In some ways I shouldn’t group these together, but I think they make sense together since these are both items that are logically found in the EHR. That begs the question of why a telehealth company would incorporate these features into their telehealth platform. There’s probably a list of other features that are similar, but this should illustrate the EHR features that sometimes overlap with a telehealth platform well enough.
On the one hand, easy access to ePrescribing sounds like a great feature to have in a telehealth platform. It’s kind of like the doctor walking into the exam room with a prescription pad in their pocket. Easy access to prescribing seems like a great feature to have since it’s often the final result of a visit with a patient.
The problem here is figuring out how to track the prescription in your EHR. That’s right. Even if you do a prescription in your telehealth platform, you still need that prescription added to the note in your EHR. Does that mean you’re doing double work if you have to prescribe the medication in the telehealth platform and then again in the EHR? Either that or have an interface, but that just gets really messy really quickly. Therefore, while ePrescribing in a telehealth platform seems to make sense, most people are just going to opt to open their EHR software and write the prescription the same way they would if it was a regular office visit.

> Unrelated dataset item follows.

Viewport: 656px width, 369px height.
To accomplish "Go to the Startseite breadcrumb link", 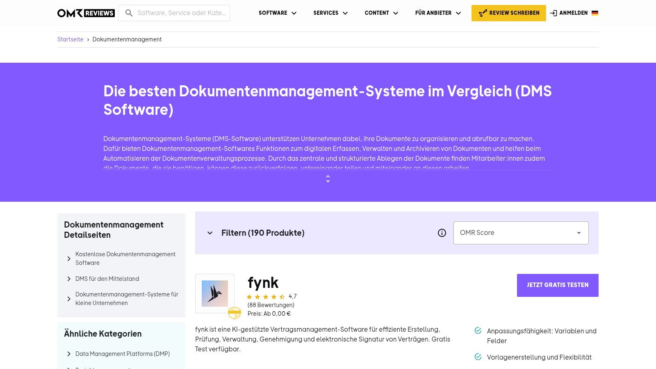I will (x=70, y=39).
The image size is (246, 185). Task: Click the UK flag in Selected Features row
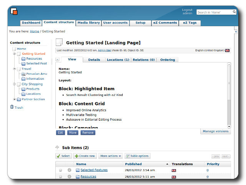coord(174,170)

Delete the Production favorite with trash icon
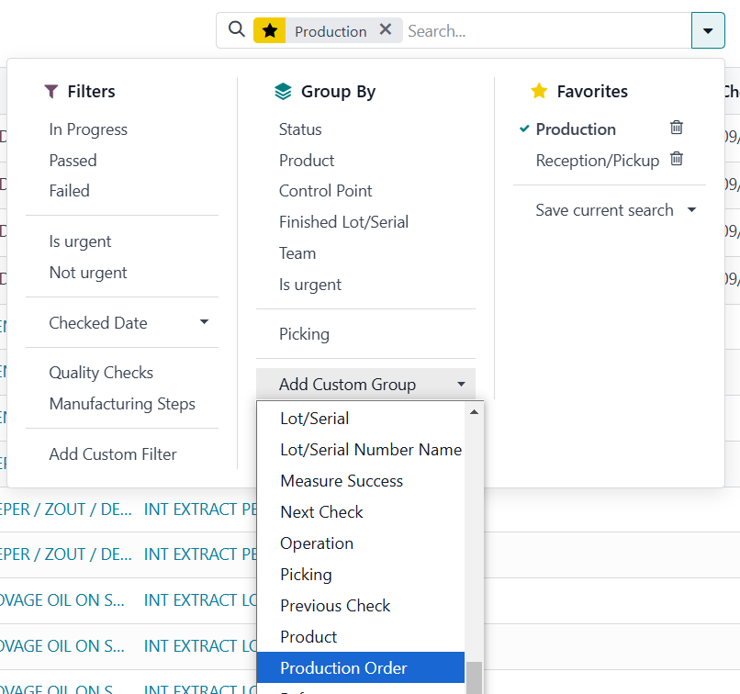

There’s one little exception here and that relates to direct to consumer telehealth companies. There are a whole group of telehealth companies that are designed to give you a prescription. They may not like me saying it that way, but that’s the reality. In most cases, it’s focused on drugs that you need regularly such as birth control, pain medications, the blue pill, etc and so they’ve created a telehealth platform with integrated prescriptions to make it easy for patients to get their prescriptions refilled. These are a topic for another day, but in this case it makes sense for them to have ePrescribing built in. In fact, some of them act as the pharmacy as well.

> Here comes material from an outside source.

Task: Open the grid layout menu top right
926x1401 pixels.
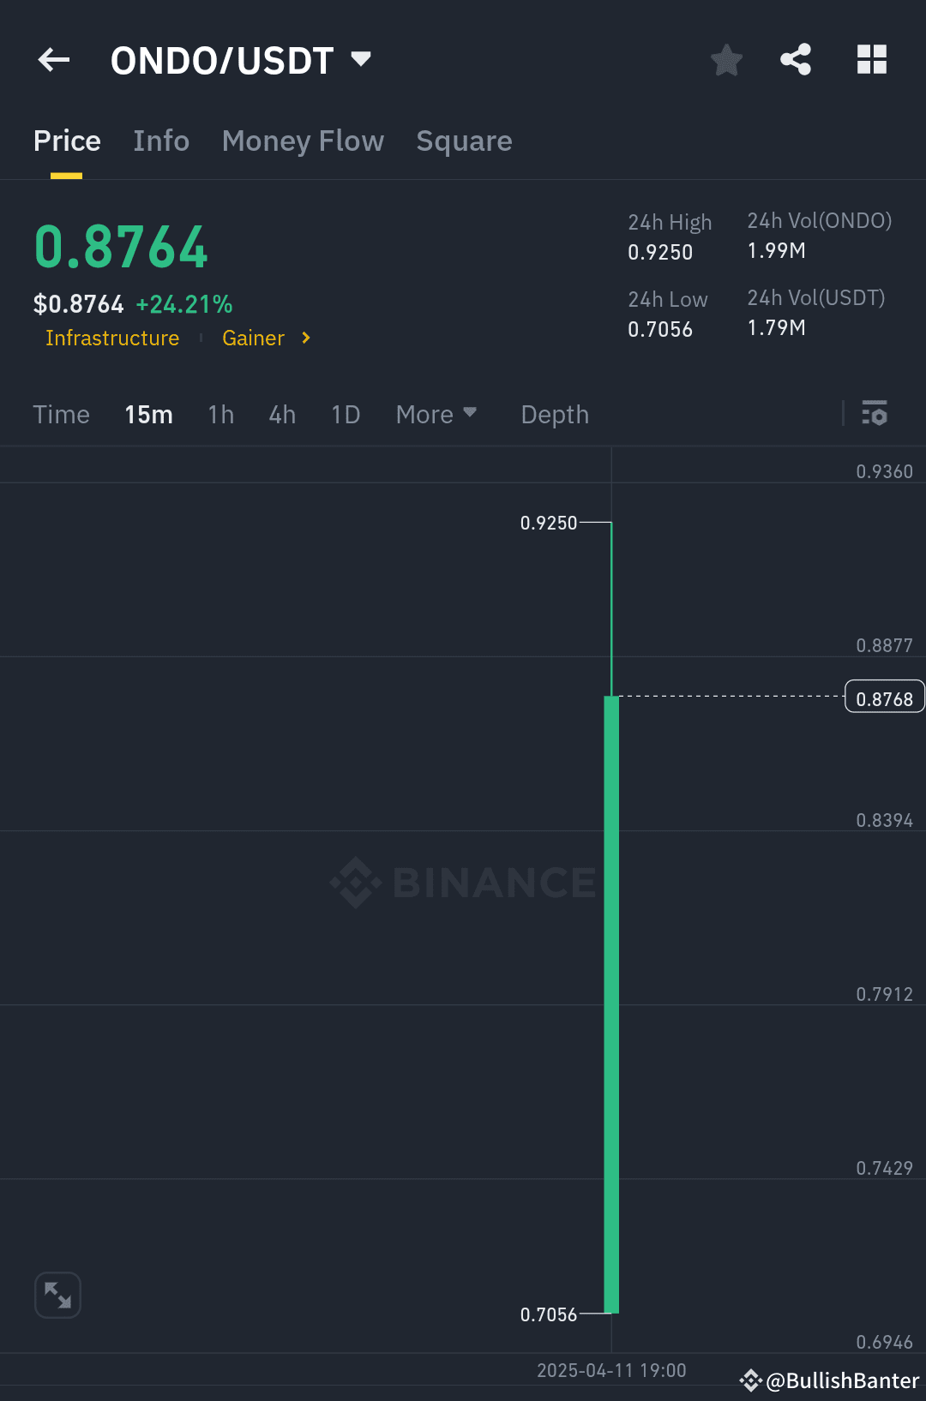Action: [x=872, y=60]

This telehealth feature is one that most telehealth companies haven’t thought much about. As I’ve talked to various telehealth vendors, the response has generally been, “Well, the doctor will just do what they’ve usually done.” Basically, the telehealth companies haven’t built any patient education that’s integrated with the platform and so they just pan it off on the doctor to deliver the patient education themselves.
In some ways, this makes a lot of sense. No doubt the doctor has a way to provide education to the patient after the visit, so why should the telehealth company reinvent the wheel? I think in many cases telehealth companies will be fine to not incorporate patient education into their platform and doctors won’t care either way. However, if your telehealth company is handling the majority of the communication including telehealth scheduling and patient form completion, then it begs the question why the telehealth company wouldn’t finish the communication with patient education.
The other aspect of patient education that’s interesting is education provided within the telehealth visit. I don’t know of any telehealth vendors that have incorporated patient education tools within the visit, but you could see why this could make sense. Basically, you could replicate the anatomical posters on the wall of the doctor’s office that they use to illustrate what’s happening with a patient. Things like this would make sense to make easily available to the doctor on a patient visit.
If this makes sense and would be easy to implement, why aren’t telehealth companies building this integrated in-visit patient education into their solution? The answer is simply that most are falling back on telehealth screen sharing capabilities to solve this problem. If you can share your desktop, then you can share any patient education material that you want with the patient during the visit. I expect this is how the majority of telehealth companies will approach in-visit patient education.
The overlap between features of an EHR and those of a telehealth software are something to keep an eye on. It’s also a reason why some think that a deeply integrated EHR telehealth solution is the right approach. Then, you already have all the EHR capabilities at your fingertips.